Items from a data source
::::::::::
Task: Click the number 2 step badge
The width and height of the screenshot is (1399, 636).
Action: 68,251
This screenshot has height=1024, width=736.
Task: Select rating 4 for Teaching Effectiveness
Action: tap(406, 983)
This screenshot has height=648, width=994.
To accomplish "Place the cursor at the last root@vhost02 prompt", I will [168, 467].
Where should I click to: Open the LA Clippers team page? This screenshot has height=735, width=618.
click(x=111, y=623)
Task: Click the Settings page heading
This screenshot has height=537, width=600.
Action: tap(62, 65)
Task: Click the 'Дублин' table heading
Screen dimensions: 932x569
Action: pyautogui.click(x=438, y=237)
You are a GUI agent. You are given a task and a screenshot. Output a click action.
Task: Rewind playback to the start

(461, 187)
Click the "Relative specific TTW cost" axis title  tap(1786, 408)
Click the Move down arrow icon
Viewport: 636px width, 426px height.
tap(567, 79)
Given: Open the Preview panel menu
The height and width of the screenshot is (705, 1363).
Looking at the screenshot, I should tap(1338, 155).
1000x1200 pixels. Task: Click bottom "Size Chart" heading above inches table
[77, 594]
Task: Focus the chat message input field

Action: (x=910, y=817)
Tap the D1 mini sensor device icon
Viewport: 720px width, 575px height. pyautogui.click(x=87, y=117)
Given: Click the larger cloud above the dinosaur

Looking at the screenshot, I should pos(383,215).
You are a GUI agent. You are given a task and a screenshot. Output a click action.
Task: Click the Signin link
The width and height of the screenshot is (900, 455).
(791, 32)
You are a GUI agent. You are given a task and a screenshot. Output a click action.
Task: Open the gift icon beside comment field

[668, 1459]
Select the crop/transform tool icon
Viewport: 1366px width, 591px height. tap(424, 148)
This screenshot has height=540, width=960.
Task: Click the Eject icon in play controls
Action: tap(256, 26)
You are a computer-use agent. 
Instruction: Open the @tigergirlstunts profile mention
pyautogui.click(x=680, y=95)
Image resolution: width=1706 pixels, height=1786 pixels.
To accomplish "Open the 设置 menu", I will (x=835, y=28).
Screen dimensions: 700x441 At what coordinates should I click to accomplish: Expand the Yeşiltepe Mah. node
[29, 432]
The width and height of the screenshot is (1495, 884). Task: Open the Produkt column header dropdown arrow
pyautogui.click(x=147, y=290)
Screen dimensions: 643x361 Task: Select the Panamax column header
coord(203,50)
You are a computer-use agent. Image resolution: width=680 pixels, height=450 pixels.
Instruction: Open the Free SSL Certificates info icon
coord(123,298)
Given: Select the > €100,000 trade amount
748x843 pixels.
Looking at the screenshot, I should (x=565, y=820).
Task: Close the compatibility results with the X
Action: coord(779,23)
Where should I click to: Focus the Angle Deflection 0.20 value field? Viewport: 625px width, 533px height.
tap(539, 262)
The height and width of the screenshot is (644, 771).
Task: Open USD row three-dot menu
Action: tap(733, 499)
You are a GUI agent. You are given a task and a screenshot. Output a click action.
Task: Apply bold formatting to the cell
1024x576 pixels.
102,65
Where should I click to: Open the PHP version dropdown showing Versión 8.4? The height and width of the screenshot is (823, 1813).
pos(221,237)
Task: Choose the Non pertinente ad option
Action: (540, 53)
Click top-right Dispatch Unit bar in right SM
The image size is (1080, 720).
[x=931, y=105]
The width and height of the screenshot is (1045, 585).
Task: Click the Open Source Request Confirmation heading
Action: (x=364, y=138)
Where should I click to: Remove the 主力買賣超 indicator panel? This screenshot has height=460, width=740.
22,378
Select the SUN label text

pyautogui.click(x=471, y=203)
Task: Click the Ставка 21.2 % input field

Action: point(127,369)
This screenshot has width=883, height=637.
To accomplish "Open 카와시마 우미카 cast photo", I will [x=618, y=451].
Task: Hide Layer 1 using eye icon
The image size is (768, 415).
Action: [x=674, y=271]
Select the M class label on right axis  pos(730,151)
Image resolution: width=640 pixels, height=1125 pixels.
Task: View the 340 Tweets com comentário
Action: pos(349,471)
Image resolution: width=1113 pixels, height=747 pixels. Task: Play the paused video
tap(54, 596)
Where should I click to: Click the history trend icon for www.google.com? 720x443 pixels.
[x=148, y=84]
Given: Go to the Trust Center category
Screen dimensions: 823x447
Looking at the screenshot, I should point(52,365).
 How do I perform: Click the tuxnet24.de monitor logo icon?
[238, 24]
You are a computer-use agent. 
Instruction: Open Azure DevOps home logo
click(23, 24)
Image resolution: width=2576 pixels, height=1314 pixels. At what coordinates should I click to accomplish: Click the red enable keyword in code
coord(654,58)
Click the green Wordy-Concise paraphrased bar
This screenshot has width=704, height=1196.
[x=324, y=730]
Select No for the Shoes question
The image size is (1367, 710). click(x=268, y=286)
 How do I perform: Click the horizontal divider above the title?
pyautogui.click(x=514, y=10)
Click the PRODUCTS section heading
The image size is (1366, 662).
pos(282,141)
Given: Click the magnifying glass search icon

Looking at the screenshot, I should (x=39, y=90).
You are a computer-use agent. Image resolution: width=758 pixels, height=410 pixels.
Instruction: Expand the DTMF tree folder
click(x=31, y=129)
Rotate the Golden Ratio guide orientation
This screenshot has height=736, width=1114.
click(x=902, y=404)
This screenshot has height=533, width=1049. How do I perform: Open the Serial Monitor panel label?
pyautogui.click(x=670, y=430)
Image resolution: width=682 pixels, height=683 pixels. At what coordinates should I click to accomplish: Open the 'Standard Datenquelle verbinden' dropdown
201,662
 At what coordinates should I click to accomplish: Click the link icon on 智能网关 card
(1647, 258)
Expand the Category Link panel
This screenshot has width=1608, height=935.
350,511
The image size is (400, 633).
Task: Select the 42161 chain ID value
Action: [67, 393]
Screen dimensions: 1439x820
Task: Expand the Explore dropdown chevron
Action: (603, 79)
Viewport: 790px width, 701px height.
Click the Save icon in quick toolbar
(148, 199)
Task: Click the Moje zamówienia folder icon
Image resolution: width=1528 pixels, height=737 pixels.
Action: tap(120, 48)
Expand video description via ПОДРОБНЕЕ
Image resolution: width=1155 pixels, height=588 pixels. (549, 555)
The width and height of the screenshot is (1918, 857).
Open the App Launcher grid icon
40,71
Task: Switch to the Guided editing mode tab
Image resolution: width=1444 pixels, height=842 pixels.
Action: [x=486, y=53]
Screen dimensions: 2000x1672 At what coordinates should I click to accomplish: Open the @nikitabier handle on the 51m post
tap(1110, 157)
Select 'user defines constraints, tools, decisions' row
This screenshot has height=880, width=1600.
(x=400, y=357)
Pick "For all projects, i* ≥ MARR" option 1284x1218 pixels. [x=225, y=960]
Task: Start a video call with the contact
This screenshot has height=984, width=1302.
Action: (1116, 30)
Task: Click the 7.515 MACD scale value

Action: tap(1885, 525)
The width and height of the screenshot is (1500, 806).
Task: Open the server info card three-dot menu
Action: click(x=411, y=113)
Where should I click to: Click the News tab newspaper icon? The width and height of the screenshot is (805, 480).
::::::::::
■ TASK BRIEF
Line by line, copy the records exactly.

■ SOLUTION
Task: Click the number 2 step badge
The width and height of the screenshot is (1399, 636).
Action: 68,251
This screenshot has height=1024, width=736.
Task: Select rating 4 for Teaching Effectiveness
Action: tap(406, 983)
This screenshot has height=648, width=994.
To accomplish "Place the cursor at the last root@vhost02 prompt", I will [168, 467].
Where should I click to: Open the LA Clippers team page? This screenshot has height=735, width=618.
click(x=111, y=623)
Task: Click the Settings page heading
This screenshot has height=537, width=600.
Action: tap(62, 65)
Task: Click the 'Дублин' table heading
Screen dimensions: 932x569
Action: pyautogui.click(x=438, y=237)
You are a GUI agent. You are given a task and a screenshot. Output a click action.
Task: Rewind playback to the start

(461, 187)
Click the "Relative specific TTW cost" axis title  tap(1786, 408)
Click the Move down arrow icon
Viewport: 636px width, 426px height.
tap(567, 79)
Given: Open the Preview panel menu
The height and width of the screenshot is (705, 1363).
Looking at the screenshot, I should tap(1338, 155).
1000x1200 pixels. Task: Click bottom "Size Chart" heading above inches table
[77, 594]
Task: Focus the chat message input field

Action: (x=910, y=817)
Tap the D1 mini sensor device icon
Viewport: 720px width, 575px height. pyautogui.click(x=87, y=117)
Given: Click the larger cloud above the dinosaur

Looking at the screenshot, I should pos(383,215).
You are a GUI agent. You are given a task and a screenshot. Output a click action.
Task: Click the Signin link
The width and height of the screenshot is (900, 455).
(791, 32)
You are a GUI agent. You are given a task and a screenshot. Output a click action.
Task: Open the gift icon beside comment field

[668, 1459]
Select the crop/transform tool icon
Viewport: 1366px width, 591px height. tap(424, 148)
This screenshot has height=540, width=960.
Task: Click the Eject icon in play controls
Action: tap(256, 26)
You are a computer-use agent. 
Instruction: Open the @tigergirlstunts profile mention
pyautogui.click(x=680, y=95)
Image resolution: width=1706 pixels, height=1786 pixels.
To accomplish "Open the 设置 menu", I will (x=835, y=28).
Screen dimensions: 700x441 At what coordinates should I click to accomplish: Expand the Yeşiltepe Mah. node
[29, 432]
The width and height of the screenshot is (1495, 884). Task: Open the Produkt column header dropdown arrow
pyautogui.click(x=147, y=290)
Screen dimensions: 643x361 Task: Select the Panamax column header
coord(203,50)
You are a computer-use agent. Image resolution: width=680 pixels, height=450 pixels.
Instruction: Open the Free SSL Certificates info icon
coord(123,298)
Given: Select the > €100,000 trade amount
748x843 pixels.
Looking at the screenshot, I should (x=565, y=820).
Task: Close the compatibility results with the X
Action: coord(779,23)
Where should I click to: Focus the Angle Deflection 0.20 value field? Viewport: 625px width, 533px height.
tap(539, 262)
The height and width of the screenshot is (644, 771).
Task: Open USD row three-dot menu
Action: tap(733, 499)
You are a GUI agent. You are given a task and a screenshot. Output a click action.
Task: Apply bold formatting to the cell
1024x576 pixels.
102,65
Where should I click to: Open the PHP version dropdown showing Versión 8.4? The height and width of the screenshot is (823, 1813).
pos(221,237)
Task: Choose the Non pertinente ad option
Action: (540, 53)
Click top-right Dispatch Unit bar in right SM
The image size is (1080, 720).
[x=931, y=105]
The width and height of the screenshot is (1045, 585).
Task: Click the Open Source Request Confirmation heading
Action: (x=364, y=138)
Where should I click to: Remove the 主力買賣超 indicator panel? This screenshot has height=460, width=740.
22,378
Select the SUN label text

pyautogui.click(x=471, y=203)
Task: Click the Ставка 21.2 % input field

Action: point(127,369)
This screenshot has width=883, height=637.
To accomplish "Open 카와시마 우미카 cast photo", I will [x=618, y=451].
Task: Hide Layer 1 using eye icon
The image size is (768, 415).
Action: [x=674, y=271]
Select the M class label on right axis  pos(730,151)
Image resolution: width=640 pixels, height=1125 pixels.
Task: View the 340 Tweets com comentário
Action: pos(349,471)
Image resolution: width=1113 pixels, height=747 pixels. Task: Play the paused video
tap(54, 596)
Where should I click to: Click the history trend icon for www.google.com? 720x443 pixels.
[x=148, y=84]
Given: Go to the Trust Center category
Screen dimensions: 823x447
Looking at the screenshot, I should point(52,365).
 How do I perform: Click the tuxnet24.de monitor logo icon?
[238, 24]
You are a computer-use agent. 
Instruction: Open Azure DevOps home logo
click(23, 24)
Image resolution: width=2576 pixels, height=1314 pixels. At what coordinates should I click to accomplish: Click the red enable keyword in code
coord(654,58)
Click the green Wordy-Concise paraphrased bar
This screenshot has width=704, height=1196.
[x=324, y=730]
Select No for the Shoes question
The image size is (1367, 710). click(x=268, y=286)
 How do I perform: Click the horizontal divider above the title?
pyautogui.click(x=514, y=10)
Click the PRODUCTS section heading
The image size is (1366, 662).
pos(282,141)
Given: Click the magnifying glass search icon

Looking at the screenshot, I should (x=39, y=90).
You are a computer-use agent. Image resolution: width=758 pixels, height=410 pixels.
Instruction: Expand the DTMF tree folder
click(x=31, y=129)
Rotate the Golden Ratio guide orientation
This screenshot has height=736, width=1114.
click(x=902, y=404)
This screenshot has height=533, width=1049. How do I perform: Open the Serial Monitor panel label?
pyautogui.click(x=670, y=430)
Image resolution: width=682 pixels, height=683 pixels. At what coordinates should I click to accomplish: Open the 'Standard Datenquelle verbinden' dropdown
201,662
 At what coordinates should I click to accomplish: Click the link icon on 智能网关 card
(1647, 258)
Expand the Category Link panel
This screenshot has width=1608, height=935.
350,511
The image size is (400, 633).
Task: Select the 42161 chain ID value
Action: [67, 393]
Screen dimensions: 1439x820
Task: Expand the Explore dropdown chevron
Action: (603, 79)
Viewport: 790px width, 701px height.
Click the Save icon in quick toolbar
(148, 199)
Task: Click the Moje zamówienia folder icon
Image resolution: width=1528 pixels, height=737 pixels.
Action: tap(120, 48)
Expand video description via ПОДРОБНЕЕ
Image resolution: width=1155 pixels, height=588 pixels. (549, 555)
The width and height of the screenshot is (1918, 857).
Open the App Launcher grid icon
40,71
Task: Switch to the Guided editing mode tab
Image resolution: width=1444 pixels, height=842 pixels.
Action: [x=486, y=53]
Screen dimensions: 2000x1672 At what coordinates should I click to accomplish: Open the @nikitabier handle on the 51m post
tap(1110, 157)
Select 'user defines constraints, tools, decisions' row
This screenshot has height=880, width=1600.
(x=400, y=357)
Pick "For all projects, i* ≥ MARR" option 1284x1218 pixels. [x=225, y=960]
Task: Start a video call with the contact
This screenshot has height=984, width=1302.
Action: (1116, 30)
Task: Click the 7.515 MACD scale value

Action: tap(1885, 525)
The width and height of the screenshot is (1500, 806).
Task: Open the server info card three-dot menu
Action: click(x=411, y=113)
Where should I click to: Click the News tab newspaper icon? The width and height of the screenshot is (805, 480).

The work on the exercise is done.